Directed by: #AnnaPanova
A video portrait of two Boston-based middle-aged women, whose parents were experiencing the extreme opposites of World War II. The short film is based on their past stories and the evening event ‘For our fathers' they organised, that is explored by songs and drawings as instruments of living through their grief and legacy.
As WWII documentaries go, this is a fairly good look at how the experiences of war can affect a person. We see stories being told by two women, whose fathers were silent and detached from reality, no thanks to the cruel past that framed their life. History is often terrible, but we must look it in the face to push forward and correct ourselves and those around us.
Point Symmetry is a short documentary that perhaps could have been longer. Its themes of confronting the past, with the women telling their own stories, is well conceived. However, I couldn’t help but feel it was a little rushed. The structuring would be greatly improved with a longer running time, as it allows for stories to be fully fleshed out, in turn giving the viewer time to settle in and perhaps experience just a fraction of what they experienced, just through the power of words. That’s not to say it’s not affecting, Point Symmetry is still fairly gripping and it shows tremendous potential.

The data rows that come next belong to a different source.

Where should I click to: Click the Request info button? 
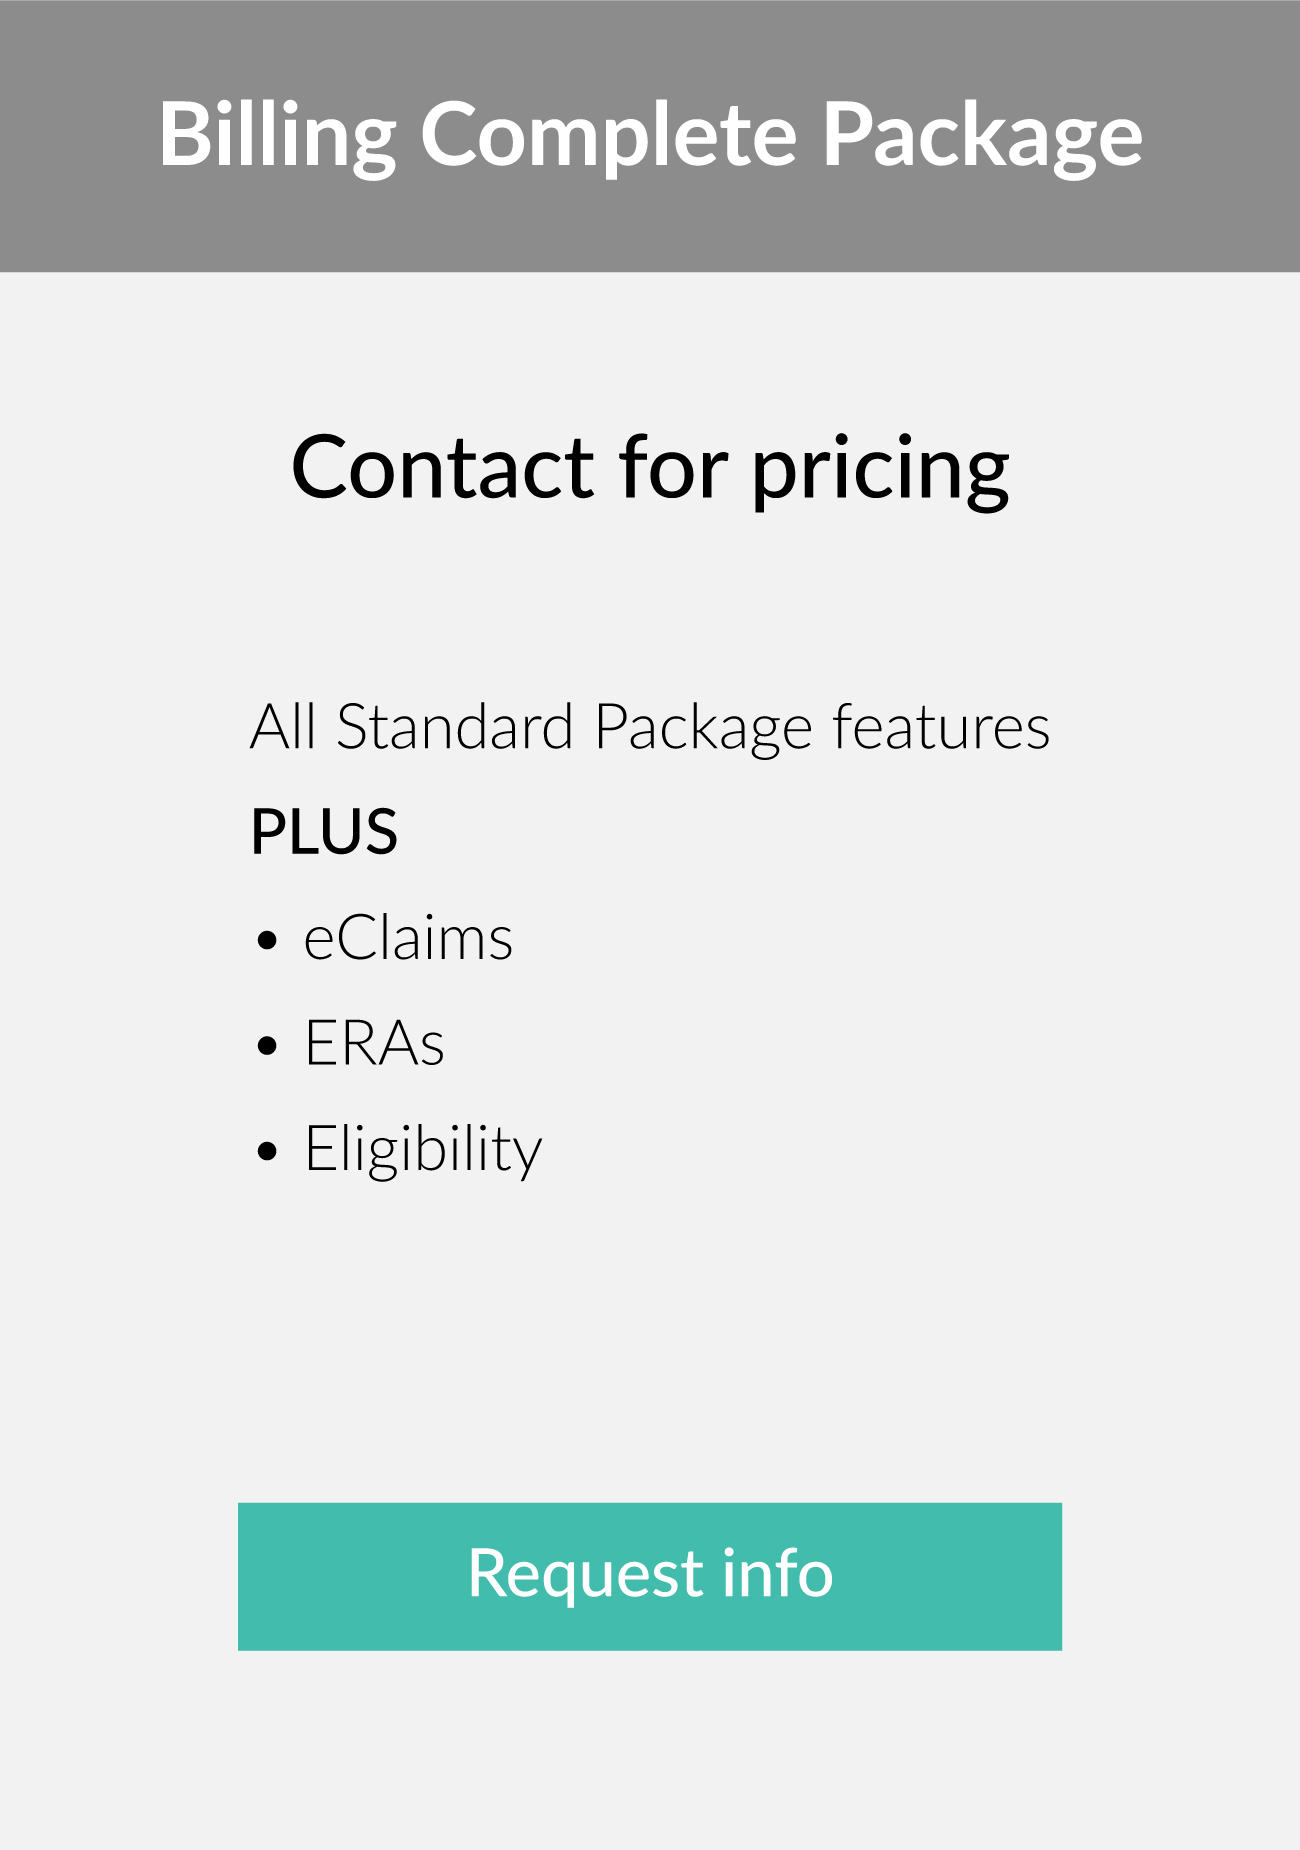(650, 1576)
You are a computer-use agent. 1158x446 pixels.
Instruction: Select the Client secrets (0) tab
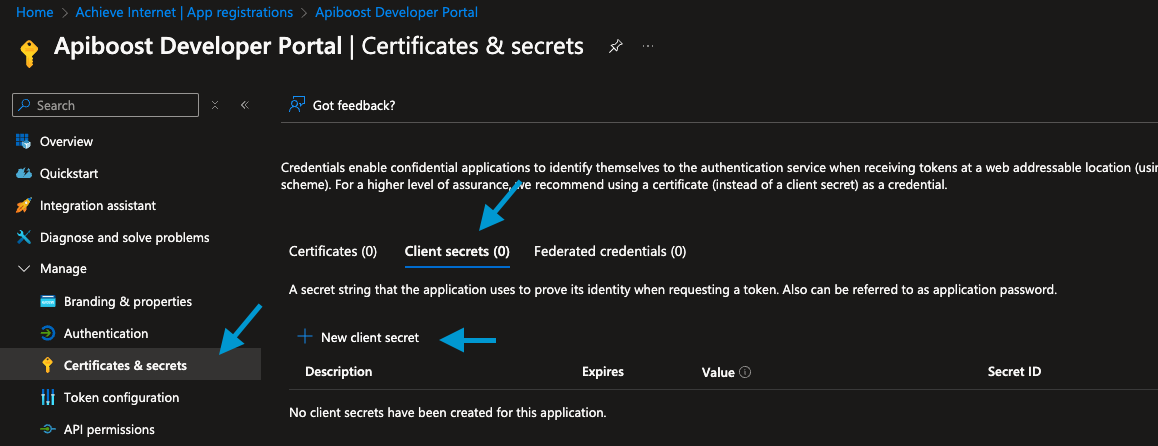457,251
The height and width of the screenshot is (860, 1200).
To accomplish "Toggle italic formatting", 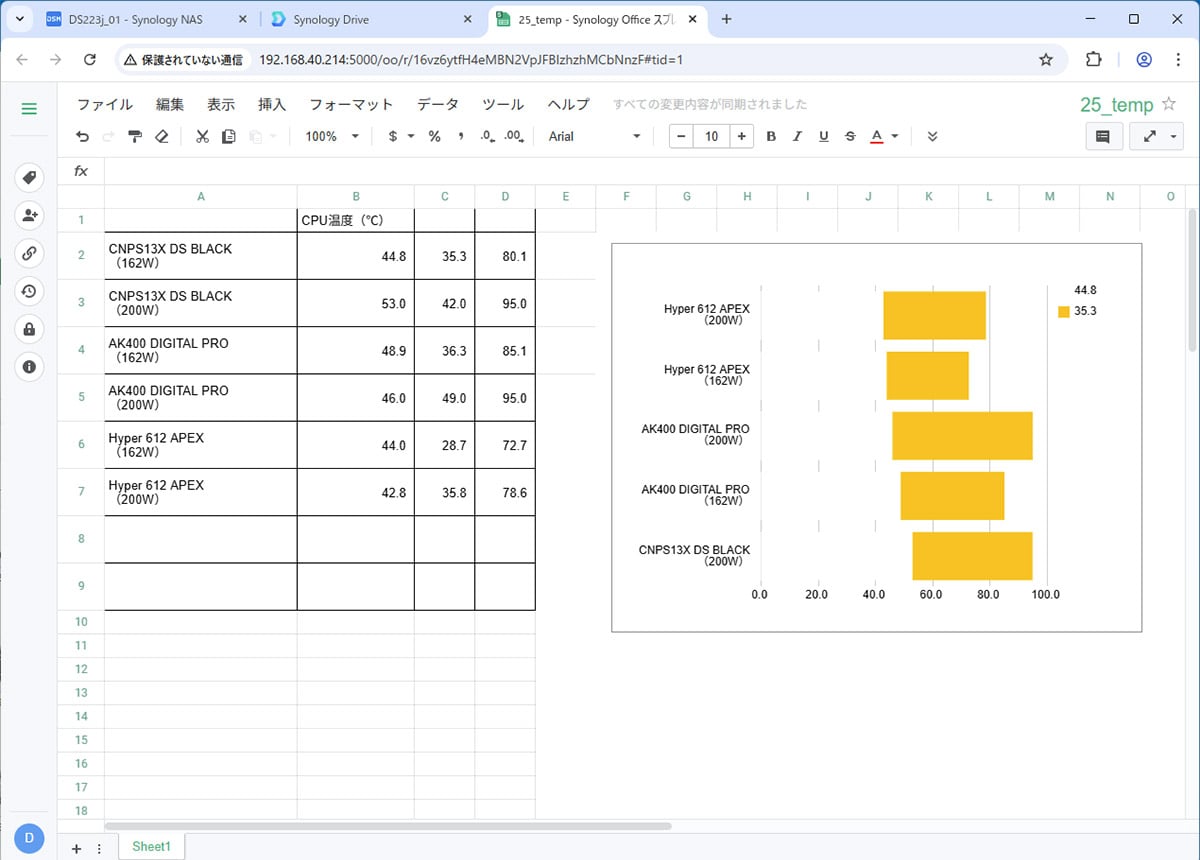I will (x=797, y=137).
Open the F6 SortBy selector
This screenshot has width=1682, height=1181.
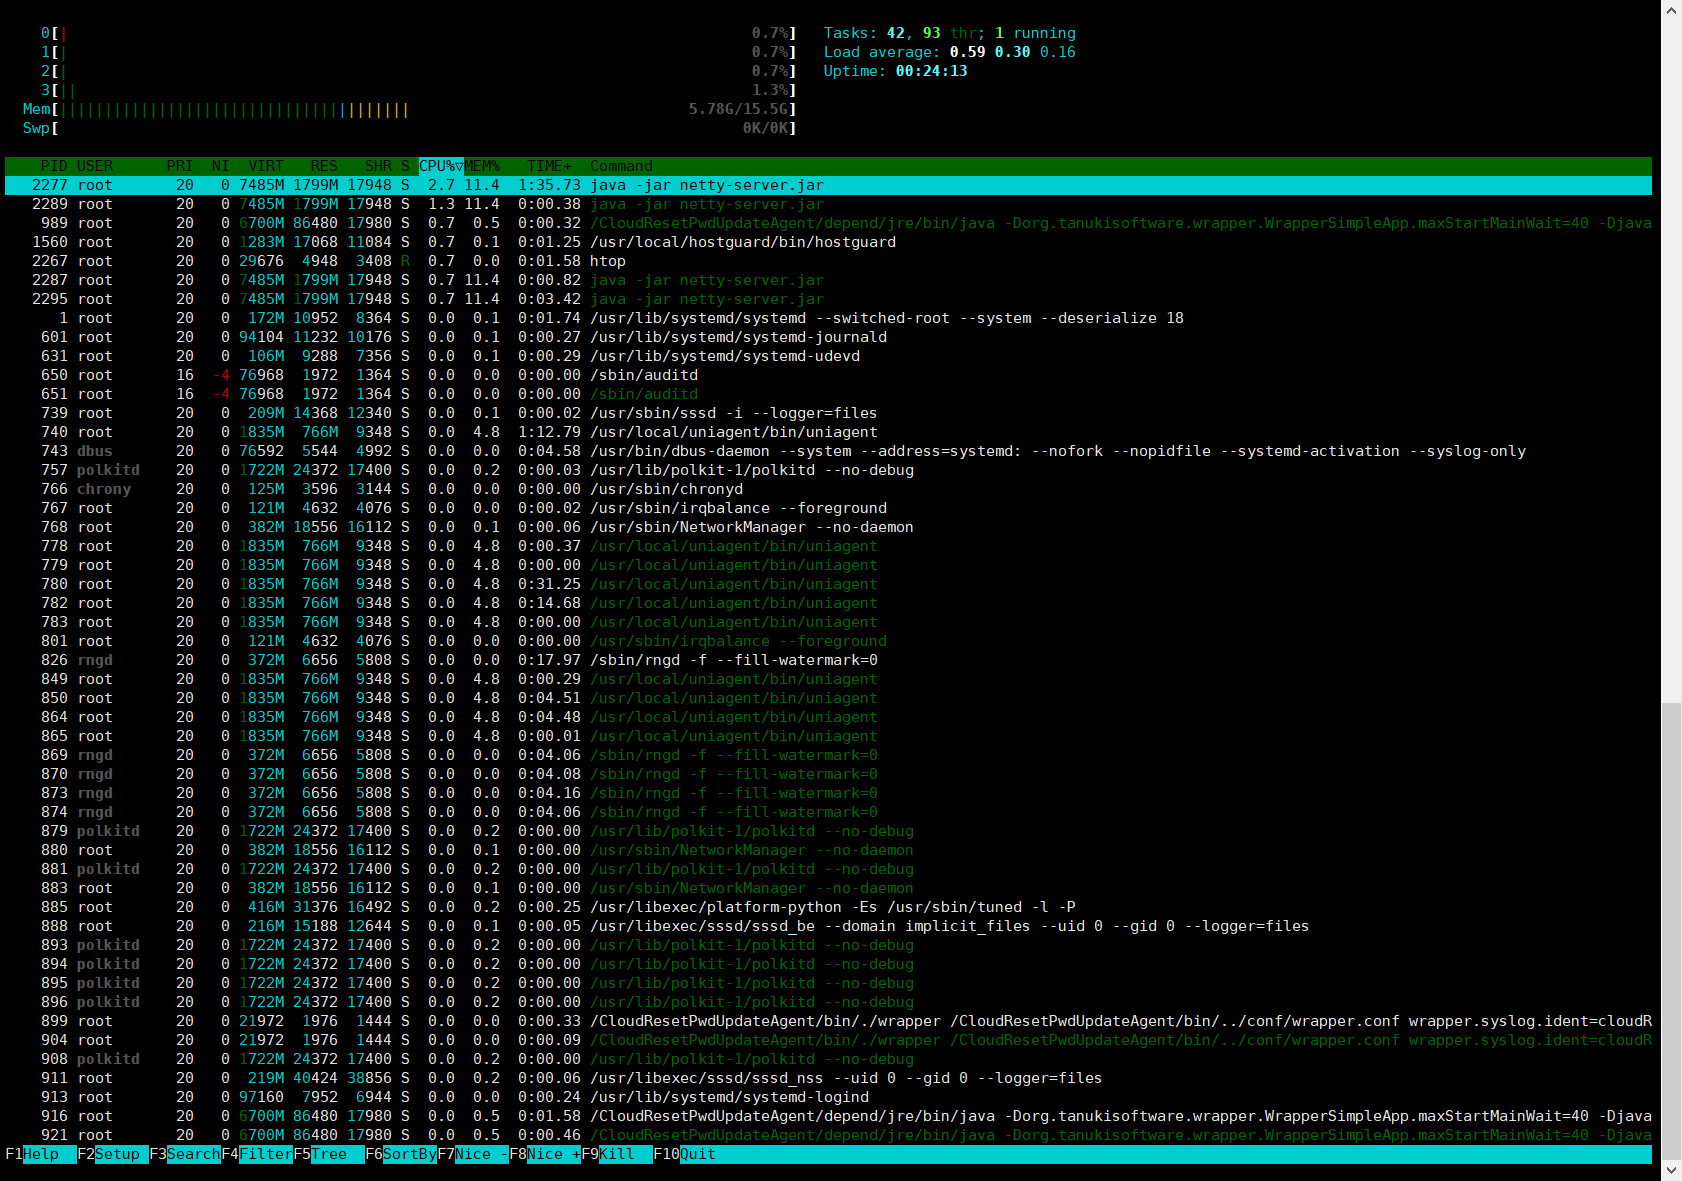[401, 1154]
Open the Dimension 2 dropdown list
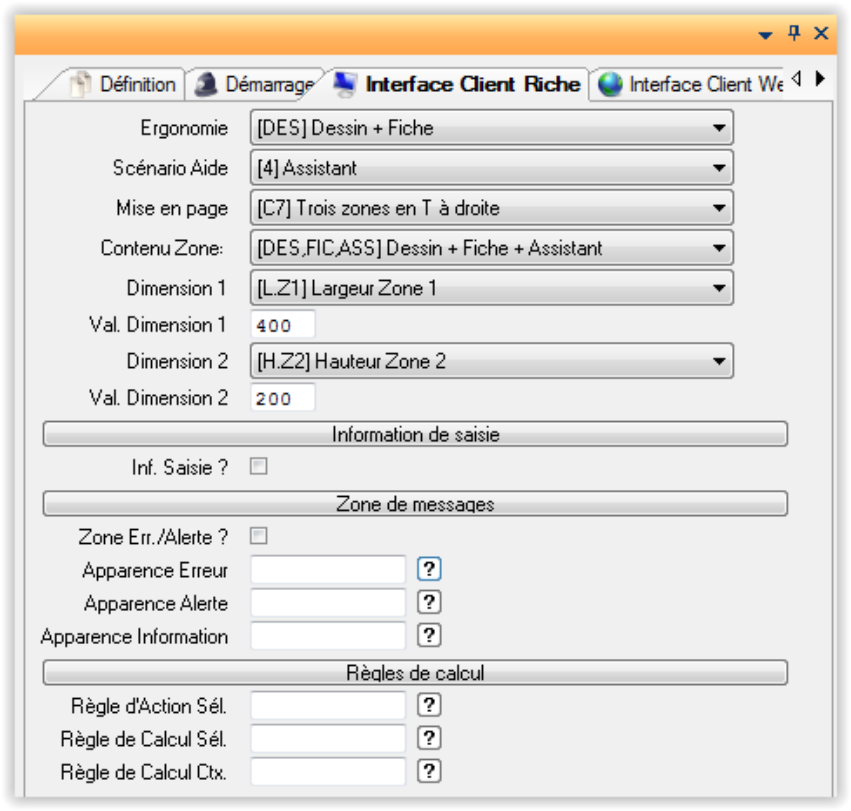This screenshot has height=811, width=851. tap(490, 361)
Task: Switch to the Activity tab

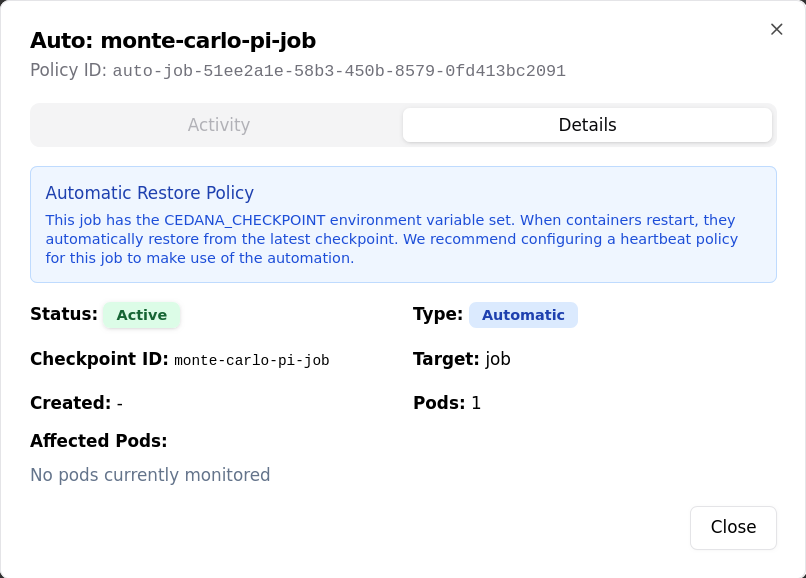Action: tap(218, 125)
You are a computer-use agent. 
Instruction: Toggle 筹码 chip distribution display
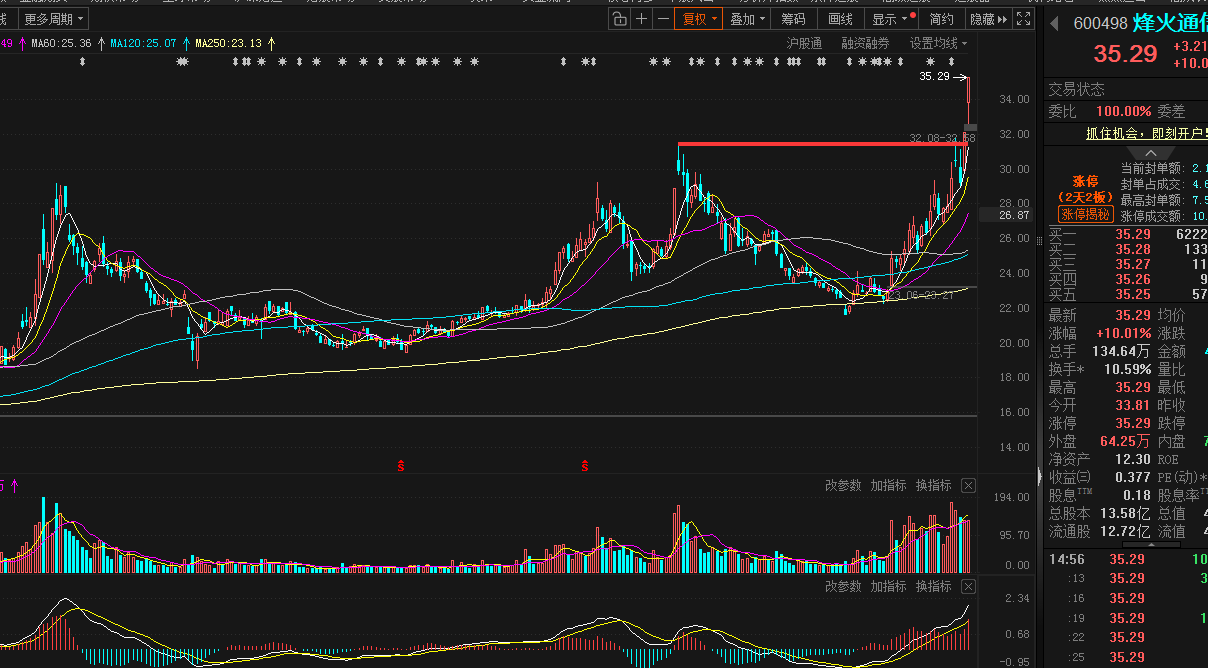(x=793, y=19)
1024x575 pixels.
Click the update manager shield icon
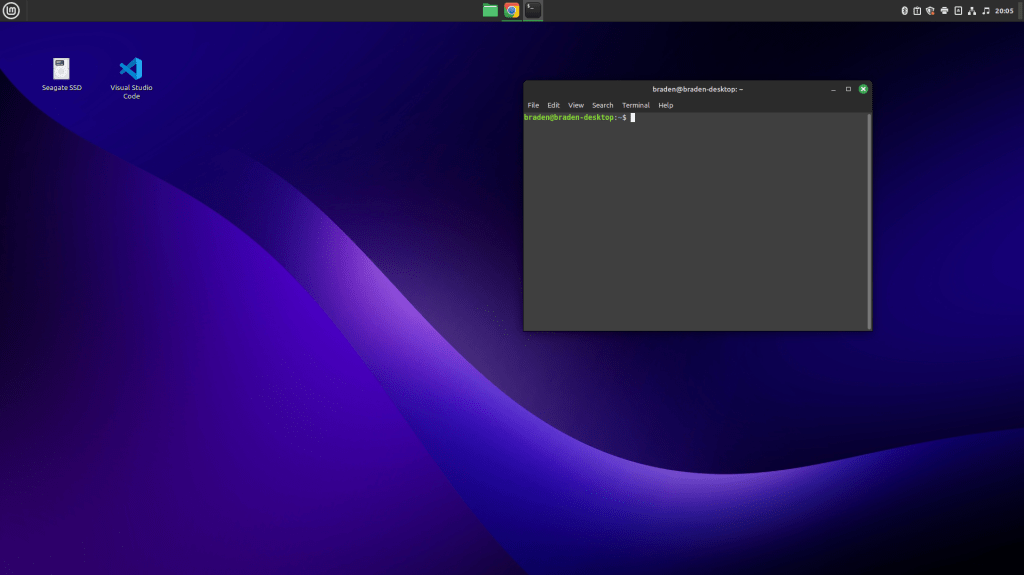930,11
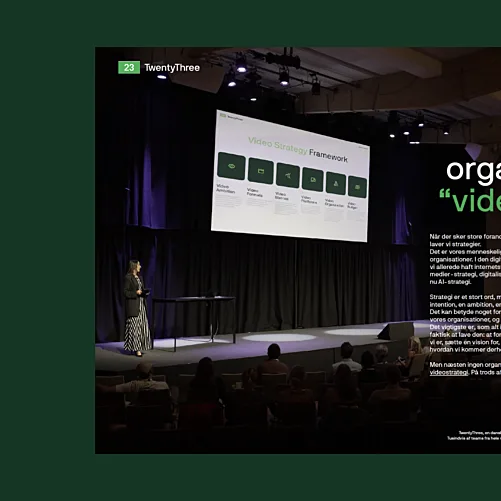
Task: Open the underlined videostrategi link
Action: (449, 372)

In terms of production, this certainly has the independent feel. Suitable music is cut (though a little roughly) into the scenes and the narration carries the viewer through each of them. The stories told are touching and, given the subject of the Holocaust and WWII in general, quite terrible. Anna Panova’s eye for this style of documentary is evidently skilful, though like I mentioned before, this could be even more impactful with a slight rebuild. The film jumps right in with a story, and it’s as if we’ve been talking with this individual for a while before the camera rolled. So it’s a little jarring, and I feel with these themes and the subject matter, a long feature is as crucial as it is beneficial.
Point Symmetry has solid editing, great storytellers, and features some wonderful artwork inspired by the events of our past. As it stands, it’s a good framework for a potential feature length. Anna Panova’s direction is fantastic and I hope to see more of her work going forward.